Exercise details: In this material, which lines include the string "agent"? Show them.

Data extract:
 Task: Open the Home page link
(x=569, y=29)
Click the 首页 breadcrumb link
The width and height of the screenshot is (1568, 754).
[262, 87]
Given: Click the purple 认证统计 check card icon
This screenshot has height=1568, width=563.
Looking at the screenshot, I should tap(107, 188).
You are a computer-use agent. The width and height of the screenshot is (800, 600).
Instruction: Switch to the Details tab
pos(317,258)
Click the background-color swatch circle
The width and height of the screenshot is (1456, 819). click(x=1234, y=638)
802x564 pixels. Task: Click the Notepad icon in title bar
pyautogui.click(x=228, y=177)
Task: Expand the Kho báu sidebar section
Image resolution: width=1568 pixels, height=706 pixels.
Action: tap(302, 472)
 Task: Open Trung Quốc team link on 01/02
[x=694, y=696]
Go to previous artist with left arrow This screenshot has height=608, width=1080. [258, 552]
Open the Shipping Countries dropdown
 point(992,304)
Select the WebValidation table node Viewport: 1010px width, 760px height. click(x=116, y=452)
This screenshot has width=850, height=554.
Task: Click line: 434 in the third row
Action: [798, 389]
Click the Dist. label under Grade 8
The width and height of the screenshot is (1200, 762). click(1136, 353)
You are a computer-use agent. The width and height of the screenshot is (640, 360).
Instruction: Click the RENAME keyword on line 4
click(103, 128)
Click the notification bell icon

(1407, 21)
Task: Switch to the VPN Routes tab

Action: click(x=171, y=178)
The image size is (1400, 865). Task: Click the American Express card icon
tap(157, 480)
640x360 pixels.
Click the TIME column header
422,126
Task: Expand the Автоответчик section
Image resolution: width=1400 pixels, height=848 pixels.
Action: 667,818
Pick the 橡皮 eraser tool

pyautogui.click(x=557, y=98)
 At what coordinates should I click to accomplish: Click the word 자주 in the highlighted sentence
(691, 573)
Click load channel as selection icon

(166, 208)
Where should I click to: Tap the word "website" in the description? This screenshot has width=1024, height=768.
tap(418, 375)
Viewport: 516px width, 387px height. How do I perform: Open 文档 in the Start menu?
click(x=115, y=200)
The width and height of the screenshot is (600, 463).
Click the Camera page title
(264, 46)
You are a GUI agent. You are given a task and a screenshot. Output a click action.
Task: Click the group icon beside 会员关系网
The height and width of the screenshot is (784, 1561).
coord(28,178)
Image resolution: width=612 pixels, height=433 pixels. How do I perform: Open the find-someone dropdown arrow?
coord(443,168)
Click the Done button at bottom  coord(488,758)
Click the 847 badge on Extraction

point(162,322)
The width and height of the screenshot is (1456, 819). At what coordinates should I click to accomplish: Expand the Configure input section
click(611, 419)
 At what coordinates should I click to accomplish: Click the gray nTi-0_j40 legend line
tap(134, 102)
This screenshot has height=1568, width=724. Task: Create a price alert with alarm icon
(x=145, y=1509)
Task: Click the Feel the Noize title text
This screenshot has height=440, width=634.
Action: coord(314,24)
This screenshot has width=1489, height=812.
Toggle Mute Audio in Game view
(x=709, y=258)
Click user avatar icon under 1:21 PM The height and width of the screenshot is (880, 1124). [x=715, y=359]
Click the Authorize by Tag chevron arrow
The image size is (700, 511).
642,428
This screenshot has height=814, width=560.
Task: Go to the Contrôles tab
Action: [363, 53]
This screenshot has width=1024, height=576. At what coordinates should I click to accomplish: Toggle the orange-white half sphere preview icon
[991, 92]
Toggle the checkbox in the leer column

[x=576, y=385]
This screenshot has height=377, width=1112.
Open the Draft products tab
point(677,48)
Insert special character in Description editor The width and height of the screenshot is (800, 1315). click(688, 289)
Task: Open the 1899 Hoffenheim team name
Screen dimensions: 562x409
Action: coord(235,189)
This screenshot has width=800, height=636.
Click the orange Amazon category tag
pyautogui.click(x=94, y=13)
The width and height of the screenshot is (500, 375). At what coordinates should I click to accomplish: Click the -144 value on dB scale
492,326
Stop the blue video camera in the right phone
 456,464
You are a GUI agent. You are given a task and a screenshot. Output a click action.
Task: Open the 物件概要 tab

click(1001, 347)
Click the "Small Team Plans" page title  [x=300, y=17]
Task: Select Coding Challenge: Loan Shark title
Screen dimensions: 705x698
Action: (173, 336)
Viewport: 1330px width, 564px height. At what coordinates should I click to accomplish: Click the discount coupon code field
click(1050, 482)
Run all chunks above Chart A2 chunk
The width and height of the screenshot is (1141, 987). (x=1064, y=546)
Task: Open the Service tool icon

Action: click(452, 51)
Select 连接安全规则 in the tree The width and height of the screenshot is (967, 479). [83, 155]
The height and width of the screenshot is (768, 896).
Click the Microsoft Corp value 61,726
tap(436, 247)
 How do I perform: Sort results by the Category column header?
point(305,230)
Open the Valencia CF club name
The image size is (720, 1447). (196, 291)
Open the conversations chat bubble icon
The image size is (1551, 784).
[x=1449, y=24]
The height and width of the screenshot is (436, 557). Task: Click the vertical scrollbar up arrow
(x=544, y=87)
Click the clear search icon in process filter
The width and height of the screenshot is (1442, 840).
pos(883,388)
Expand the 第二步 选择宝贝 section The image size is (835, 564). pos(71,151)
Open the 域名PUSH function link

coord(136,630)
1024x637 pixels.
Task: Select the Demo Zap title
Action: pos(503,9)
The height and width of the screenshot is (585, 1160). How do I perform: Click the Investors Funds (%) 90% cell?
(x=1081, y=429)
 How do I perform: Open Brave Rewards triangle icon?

Solution to this exercise:
You are a computer-use agent. The width and height of the screenshot is (800, 600).
You are a computer-use agent. The width and height of the screenshot is (640, 360).
You are a GUI agent. You are given a task and a screenshot. Output a click action.
You are a GUI agent. You are given a task and a screenshot. Output a click action.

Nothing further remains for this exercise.